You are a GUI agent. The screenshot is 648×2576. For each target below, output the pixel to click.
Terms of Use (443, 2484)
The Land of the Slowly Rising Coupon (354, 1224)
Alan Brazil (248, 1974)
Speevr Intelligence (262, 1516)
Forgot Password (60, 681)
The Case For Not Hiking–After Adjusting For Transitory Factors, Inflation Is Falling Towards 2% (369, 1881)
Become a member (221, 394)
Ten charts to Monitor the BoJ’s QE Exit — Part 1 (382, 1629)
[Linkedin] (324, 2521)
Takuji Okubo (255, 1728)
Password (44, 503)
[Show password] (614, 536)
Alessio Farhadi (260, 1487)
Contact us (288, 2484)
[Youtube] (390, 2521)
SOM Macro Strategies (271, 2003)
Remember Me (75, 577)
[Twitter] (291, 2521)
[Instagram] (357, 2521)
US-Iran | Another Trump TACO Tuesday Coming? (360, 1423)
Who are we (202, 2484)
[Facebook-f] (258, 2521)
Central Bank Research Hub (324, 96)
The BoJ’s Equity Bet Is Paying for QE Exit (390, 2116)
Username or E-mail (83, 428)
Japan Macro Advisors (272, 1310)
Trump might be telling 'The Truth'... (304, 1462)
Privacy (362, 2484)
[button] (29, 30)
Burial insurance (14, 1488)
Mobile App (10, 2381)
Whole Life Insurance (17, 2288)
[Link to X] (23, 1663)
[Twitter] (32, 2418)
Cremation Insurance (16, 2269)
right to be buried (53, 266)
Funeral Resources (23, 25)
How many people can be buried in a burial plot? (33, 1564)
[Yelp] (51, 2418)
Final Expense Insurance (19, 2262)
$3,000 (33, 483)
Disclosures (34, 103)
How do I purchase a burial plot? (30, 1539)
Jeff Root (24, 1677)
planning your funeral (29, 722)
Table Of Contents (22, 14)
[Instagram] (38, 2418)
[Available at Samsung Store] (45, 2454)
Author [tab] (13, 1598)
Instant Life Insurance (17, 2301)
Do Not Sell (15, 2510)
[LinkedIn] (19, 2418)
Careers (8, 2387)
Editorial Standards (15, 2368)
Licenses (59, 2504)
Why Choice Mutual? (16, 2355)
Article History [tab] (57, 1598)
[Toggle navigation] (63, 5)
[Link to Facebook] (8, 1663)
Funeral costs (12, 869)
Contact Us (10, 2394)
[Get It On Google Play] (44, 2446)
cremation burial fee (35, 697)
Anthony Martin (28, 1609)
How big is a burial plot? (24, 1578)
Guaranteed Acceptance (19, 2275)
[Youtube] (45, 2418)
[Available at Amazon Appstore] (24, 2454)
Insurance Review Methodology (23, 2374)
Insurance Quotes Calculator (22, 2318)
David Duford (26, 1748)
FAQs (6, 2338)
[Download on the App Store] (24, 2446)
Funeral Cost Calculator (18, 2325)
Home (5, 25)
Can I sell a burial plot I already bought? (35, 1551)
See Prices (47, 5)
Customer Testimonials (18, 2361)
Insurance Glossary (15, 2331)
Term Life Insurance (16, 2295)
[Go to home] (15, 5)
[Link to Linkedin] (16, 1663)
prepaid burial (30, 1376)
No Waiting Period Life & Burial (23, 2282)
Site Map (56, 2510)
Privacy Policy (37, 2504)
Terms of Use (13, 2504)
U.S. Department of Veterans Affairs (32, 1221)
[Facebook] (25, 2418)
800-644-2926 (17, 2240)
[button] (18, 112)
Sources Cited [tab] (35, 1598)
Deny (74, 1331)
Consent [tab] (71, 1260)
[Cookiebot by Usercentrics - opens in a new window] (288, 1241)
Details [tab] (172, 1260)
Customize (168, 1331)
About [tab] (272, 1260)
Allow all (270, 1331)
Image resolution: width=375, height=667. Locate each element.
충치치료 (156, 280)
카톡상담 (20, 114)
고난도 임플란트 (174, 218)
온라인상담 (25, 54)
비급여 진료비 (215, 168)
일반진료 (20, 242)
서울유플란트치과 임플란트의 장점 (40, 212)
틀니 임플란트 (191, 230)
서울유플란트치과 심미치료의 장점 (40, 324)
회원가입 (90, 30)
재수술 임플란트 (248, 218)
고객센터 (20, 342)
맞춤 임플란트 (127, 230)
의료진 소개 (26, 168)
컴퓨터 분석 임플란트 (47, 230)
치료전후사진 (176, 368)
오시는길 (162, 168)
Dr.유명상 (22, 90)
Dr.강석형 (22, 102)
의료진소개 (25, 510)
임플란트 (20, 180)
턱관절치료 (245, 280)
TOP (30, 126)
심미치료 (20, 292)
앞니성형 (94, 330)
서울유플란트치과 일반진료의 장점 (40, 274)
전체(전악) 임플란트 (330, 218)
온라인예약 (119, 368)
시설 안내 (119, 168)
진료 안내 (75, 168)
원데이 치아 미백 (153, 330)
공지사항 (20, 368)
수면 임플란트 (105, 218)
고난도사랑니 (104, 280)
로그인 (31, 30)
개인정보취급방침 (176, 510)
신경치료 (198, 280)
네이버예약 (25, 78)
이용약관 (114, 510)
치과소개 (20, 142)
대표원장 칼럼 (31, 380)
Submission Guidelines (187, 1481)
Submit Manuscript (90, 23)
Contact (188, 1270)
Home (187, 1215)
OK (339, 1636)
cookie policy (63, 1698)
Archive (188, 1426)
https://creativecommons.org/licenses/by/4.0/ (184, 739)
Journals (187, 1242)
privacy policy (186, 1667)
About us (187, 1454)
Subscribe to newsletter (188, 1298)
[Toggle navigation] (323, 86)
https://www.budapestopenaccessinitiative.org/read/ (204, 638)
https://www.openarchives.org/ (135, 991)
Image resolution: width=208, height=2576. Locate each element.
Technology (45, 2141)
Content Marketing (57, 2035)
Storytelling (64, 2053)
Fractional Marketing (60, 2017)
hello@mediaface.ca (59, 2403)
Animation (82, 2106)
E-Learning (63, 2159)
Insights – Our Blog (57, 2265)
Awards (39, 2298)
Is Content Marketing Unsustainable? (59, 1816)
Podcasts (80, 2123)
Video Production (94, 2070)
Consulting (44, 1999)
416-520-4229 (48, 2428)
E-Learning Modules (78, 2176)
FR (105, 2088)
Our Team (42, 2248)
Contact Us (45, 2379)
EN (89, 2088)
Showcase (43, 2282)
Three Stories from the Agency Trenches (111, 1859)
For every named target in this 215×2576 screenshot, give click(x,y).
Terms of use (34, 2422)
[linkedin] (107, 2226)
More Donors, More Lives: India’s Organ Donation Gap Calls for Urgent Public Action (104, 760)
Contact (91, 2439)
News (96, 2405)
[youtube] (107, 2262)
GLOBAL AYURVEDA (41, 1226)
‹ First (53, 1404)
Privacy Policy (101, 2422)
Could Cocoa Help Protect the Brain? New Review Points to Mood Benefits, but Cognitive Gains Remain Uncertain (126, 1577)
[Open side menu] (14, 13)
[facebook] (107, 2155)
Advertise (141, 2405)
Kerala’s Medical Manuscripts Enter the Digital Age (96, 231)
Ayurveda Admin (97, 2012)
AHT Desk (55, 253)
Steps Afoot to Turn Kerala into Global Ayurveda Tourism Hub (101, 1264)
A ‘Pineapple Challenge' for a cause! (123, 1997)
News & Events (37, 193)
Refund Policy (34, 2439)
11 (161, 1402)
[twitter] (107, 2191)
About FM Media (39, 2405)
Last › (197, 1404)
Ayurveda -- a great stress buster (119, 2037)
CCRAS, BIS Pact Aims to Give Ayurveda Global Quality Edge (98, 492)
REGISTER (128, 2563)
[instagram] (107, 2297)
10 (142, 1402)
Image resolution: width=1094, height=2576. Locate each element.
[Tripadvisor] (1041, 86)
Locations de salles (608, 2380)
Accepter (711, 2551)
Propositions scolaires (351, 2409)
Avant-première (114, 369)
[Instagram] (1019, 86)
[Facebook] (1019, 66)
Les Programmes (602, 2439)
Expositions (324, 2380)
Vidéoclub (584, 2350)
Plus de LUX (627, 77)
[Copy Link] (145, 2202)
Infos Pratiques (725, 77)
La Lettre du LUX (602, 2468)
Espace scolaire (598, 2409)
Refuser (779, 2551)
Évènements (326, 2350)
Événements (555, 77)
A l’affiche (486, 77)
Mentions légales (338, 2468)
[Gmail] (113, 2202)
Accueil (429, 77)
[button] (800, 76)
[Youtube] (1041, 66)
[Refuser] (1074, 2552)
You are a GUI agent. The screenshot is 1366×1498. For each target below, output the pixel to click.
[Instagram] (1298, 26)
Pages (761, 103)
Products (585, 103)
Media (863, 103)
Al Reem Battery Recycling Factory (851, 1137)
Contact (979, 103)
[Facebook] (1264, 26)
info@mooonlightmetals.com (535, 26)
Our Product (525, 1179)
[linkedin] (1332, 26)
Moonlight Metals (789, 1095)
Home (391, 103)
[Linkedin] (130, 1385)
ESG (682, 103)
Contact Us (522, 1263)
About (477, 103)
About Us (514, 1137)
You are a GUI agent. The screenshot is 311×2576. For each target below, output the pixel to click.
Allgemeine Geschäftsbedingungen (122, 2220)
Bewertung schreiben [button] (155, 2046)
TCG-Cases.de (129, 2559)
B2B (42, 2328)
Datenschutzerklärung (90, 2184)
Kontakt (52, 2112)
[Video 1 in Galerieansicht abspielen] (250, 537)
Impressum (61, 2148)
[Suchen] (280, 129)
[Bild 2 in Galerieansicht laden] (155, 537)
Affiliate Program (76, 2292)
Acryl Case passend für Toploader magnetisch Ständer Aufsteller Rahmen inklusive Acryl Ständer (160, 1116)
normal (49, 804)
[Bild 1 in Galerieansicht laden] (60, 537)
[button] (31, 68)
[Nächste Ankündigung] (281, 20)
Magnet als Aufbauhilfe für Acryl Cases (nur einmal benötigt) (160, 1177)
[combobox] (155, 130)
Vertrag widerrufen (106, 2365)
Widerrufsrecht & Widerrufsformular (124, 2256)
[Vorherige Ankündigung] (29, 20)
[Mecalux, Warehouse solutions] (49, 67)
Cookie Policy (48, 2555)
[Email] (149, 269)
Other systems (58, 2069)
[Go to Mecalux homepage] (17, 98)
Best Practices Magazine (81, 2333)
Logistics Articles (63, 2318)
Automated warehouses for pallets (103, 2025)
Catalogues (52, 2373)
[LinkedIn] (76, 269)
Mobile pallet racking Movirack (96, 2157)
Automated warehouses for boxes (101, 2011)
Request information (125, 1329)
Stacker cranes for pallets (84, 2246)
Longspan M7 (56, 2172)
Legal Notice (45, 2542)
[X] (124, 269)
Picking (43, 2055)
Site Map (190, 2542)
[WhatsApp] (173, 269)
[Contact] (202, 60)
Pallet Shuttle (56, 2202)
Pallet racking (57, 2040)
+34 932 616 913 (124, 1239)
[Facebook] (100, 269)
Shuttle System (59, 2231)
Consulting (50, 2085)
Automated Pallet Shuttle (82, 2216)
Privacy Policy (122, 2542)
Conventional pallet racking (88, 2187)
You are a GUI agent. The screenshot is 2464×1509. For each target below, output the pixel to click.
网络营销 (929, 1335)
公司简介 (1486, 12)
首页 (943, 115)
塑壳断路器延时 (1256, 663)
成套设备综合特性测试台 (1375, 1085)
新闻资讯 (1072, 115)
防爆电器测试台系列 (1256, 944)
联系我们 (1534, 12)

■ ■ ■ ■ ■

Exercise objective:
Repeat, word for word, the lines above between the line holding "Home (5, 25)" and the line holding "Allow all (270, 1331)", inclusive; omit everything else.

Solved exercise:
Home (5, 25)
Can I sell a burial plot I already bought? (35, 1551)
See Prices (47, 5)
Customer Testimonials (18, 2361)
Insurance Glossary (15, 2331)
Term Life Insurance (16, 2295)
[Go to home] (15, 5)
[Link to Linkedin] (16, 1663)
prepaid burial (30, 1376)
No Waiting Period Life & Burial (23, 2282)
Site Map (56, 2510)
Privacy Policy (37, 2504)
Terms of Use (13, 2504)
U.S. Department of Veterans Affairs (32, 1221)
[Facebook] (25, 2418)
800-644-2926 (17, 2240)
[button] (18, 112)
Sources Cited [tab] (35, 1598)
Deny (74, 1331)
Consent [tab] (71, 1260)
[Cookiebot by Usercentrics - opens in a new window] (288, 1241)
Details [tab] (172, 1260)
Customize (168, 1331)
About [tab] (272, 1260)
Allow all (270, 1331)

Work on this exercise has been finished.